### Task objective
In the records that follow, locate every line with "chart" and extract it.

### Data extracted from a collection
"""

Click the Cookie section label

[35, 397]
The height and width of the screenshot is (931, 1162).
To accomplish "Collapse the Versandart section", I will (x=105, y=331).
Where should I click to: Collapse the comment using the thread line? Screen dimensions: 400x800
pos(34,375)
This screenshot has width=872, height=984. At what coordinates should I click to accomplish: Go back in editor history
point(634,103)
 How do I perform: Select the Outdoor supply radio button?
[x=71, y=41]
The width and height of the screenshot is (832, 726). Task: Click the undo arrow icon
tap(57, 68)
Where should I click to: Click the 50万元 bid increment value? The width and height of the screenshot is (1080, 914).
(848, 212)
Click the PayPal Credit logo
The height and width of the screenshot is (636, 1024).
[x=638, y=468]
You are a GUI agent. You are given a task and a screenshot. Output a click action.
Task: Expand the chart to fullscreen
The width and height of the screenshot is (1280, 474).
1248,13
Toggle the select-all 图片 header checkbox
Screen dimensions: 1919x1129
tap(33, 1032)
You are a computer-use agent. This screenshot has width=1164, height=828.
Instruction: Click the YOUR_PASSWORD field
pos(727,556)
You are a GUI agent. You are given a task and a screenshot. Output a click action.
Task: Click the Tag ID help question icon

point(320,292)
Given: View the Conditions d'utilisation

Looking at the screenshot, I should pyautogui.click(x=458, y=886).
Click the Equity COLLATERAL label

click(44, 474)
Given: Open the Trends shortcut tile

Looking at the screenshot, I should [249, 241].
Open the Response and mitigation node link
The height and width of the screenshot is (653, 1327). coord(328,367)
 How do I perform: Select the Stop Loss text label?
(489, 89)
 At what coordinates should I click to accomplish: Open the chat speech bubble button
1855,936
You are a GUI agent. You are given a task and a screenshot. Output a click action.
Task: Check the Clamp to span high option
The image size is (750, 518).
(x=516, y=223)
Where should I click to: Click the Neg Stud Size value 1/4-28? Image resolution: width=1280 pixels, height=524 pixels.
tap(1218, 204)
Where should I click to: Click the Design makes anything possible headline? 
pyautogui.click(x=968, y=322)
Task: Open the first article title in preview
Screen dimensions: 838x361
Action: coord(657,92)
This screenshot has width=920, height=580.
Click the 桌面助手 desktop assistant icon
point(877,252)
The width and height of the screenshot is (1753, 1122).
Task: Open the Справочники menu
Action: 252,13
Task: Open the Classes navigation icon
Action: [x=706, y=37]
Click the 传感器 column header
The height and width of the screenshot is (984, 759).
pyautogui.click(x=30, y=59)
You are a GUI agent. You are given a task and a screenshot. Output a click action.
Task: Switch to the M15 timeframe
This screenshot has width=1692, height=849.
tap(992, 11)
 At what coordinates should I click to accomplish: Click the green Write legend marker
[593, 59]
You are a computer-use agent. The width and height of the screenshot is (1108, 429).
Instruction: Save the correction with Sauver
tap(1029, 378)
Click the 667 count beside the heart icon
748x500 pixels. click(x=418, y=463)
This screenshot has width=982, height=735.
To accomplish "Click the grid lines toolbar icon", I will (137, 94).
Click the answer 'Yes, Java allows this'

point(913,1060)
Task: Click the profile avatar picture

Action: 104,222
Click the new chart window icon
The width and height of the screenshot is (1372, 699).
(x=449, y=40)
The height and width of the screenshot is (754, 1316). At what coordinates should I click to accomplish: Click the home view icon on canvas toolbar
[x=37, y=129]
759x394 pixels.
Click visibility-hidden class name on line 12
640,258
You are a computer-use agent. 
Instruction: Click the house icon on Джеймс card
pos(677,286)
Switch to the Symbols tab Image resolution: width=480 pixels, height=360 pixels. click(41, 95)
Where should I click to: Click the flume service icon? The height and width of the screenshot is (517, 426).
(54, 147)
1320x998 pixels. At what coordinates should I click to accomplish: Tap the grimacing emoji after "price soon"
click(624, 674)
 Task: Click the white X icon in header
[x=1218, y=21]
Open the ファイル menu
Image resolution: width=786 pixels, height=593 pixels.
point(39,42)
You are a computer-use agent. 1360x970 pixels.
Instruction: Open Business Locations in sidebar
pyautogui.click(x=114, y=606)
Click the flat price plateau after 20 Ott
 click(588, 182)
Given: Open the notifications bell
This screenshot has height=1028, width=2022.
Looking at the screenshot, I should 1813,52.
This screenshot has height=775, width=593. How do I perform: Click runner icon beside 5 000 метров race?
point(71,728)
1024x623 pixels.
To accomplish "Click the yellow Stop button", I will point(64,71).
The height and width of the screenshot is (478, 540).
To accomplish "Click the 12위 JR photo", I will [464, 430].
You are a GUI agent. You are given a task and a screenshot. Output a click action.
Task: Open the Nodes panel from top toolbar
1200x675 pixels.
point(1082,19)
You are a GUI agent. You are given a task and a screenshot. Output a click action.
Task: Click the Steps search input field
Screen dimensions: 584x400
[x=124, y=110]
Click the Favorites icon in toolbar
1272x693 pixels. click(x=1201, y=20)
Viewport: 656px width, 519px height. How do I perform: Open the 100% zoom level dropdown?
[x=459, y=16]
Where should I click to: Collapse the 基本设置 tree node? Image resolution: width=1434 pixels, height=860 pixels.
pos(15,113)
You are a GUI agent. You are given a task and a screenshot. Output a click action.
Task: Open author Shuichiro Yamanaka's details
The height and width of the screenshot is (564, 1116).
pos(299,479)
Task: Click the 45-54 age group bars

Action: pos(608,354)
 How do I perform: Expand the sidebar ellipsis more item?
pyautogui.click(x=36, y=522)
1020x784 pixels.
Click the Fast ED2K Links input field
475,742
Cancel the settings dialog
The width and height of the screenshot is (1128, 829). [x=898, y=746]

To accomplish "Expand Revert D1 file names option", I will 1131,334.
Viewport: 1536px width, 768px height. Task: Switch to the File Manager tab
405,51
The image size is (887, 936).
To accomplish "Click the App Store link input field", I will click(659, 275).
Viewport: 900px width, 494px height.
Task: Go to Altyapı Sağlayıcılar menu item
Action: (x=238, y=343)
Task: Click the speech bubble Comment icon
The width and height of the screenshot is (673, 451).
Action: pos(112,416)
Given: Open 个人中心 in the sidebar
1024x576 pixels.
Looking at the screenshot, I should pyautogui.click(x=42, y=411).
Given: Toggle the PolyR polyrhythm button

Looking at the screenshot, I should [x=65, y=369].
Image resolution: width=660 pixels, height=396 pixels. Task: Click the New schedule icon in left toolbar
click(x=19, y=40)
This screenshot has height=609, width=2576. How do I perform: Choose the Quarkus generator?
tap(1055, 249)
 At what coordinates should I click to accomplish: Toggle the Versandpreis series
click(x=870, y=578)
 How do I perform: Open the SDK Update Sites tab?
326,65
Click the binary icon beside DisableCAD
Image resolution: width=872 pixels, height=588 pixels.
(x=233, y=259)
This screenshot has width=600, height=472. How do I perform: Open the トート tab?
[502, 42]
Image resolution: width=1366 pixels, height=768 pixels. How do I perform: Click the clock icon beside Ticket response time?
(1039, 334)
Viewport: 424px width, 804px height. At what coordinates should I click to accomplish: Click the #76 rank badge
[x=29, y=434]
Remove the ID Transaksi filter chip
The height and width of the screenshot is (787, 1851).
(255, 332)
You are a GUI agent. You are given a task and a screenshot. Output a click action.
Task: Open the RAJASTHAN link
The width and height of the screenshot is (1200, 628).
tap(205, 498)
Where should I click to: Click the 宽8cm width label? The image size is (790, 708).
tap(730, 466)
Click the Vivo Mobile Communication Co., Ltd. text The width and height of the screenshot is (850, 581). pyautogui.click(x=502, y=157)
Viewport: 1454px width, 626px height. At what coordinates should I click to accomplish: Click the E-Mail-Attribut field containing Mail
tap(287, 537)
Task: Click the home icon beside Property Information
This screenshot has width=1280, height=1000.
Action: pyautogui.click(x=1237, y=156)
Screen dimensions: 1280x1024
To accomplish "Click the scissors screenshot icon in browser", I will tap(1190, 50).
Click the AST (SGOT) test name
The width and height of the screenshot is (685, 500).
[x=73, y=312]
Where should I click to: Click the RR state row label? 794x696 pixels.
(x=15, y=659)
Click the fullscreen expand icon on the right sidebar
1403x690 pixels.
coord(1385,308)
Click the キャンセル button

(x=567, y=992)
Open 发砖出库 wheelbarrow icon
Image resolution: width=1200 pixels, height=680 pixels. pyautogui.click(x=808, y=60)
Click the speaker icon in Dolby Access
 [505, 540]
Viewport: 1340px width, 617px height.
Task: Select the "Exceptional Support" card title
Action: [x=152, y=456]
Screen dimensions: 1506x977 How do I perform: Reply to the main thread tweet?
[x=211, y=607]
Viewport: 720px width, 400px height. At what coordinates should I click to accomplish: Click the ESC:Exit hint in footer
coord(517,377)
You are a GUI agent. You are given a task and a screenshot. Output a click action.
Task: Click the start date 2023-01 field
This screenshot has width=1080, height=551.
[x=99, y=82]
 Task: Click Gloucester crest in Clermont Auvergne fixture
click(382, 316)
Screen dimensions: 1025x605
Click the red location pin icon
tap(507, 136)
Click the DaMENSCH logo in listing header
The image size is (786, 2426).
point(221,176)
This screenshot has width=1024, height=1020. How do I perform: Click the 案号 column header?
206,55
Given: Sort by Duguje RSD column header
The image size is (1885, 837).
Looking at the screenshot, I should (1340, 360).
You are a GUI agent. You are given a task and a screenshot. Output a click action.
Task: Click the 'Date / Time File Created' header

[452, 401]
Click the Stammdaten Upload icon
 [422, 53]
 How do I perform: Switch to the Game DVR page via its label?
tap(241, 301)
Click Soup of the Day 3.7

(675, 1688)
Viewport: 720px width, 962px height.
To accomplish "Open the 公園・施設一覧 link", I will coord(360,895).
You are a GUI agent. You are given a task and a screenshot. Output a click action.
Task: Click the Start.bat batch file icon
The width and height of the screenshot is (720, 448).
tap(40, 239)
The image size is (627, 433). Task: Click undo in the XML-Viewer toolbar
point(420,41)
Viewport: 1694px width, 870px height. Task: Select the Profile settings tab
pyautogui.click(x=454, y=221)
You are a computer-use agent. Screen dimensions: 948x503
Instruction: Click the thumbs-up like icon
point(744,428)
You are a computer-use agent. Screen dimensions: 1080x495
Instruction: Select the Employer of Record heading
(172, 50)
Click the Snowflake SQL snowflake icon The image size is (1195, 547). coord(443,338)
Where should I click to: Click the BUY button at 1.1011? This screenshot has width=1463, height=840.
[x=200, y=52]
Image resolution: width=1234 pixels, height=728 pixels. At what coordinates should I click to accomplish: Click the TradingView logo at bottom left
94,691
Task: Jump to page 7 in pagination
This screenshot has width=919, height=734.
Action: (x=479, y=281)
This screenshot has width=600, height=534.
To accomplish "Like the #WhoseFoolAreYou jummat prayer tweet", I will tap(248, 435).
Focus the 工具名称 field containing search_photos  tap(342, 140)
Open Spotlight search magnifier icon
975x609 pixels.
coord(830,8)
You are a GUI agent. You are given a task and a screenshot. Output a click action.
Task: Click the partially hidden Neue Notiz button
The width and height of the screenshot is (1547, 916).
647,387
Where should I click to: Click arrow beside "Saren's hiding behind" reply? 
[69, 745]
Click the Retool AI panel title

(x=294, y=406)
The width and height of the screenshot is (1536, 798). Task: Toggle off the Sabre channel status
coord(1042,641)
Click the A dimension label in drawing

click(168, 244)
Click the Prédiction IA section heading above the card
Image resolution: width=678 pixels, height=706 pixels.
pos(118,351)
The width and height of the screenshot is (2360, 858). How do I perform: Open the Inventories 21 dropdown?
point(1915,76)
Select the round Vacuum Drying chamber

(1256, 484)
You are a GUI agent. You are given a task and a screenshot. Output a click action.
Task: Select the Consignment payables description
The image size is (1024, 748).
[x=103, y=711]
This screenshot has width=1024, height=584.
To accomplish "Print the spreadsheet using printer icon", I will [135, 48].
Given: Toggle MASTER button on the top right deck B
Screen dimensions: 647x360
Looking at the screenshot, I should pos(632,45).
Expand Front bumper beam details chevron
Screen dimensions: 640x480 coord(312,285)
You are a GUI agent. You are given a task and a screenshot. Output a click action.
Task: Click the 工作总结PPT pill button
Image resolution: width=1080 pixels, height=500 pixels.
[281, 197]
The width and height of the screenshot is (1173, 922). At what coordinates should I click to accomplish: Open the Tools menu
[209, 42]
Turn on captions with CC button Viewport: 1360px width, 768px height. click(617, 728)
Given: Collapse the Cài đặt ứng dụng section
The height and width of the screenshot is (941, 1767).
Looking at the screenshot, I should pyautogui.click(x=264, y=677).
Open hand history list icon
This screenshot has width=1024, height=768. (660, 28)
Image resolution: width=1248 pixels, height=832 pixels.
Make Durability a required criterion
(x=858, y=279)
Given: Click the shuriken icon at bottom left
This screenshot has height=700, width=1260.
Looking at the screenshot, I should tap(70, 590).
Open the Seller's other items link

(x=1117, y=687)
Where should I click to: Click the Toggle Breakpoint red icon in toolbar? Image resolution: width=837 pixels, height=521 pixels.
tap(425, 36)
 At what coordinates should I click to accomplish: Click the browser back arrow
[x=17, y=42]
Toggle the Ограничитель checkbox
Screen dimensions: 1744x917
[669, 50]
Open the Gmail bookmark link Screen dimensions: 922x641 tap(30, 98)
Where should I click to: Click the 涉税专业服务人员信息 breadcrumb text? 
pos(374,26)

"""

### Solution below
Task: Expand the chart to fullscreen
Click the new chart window icon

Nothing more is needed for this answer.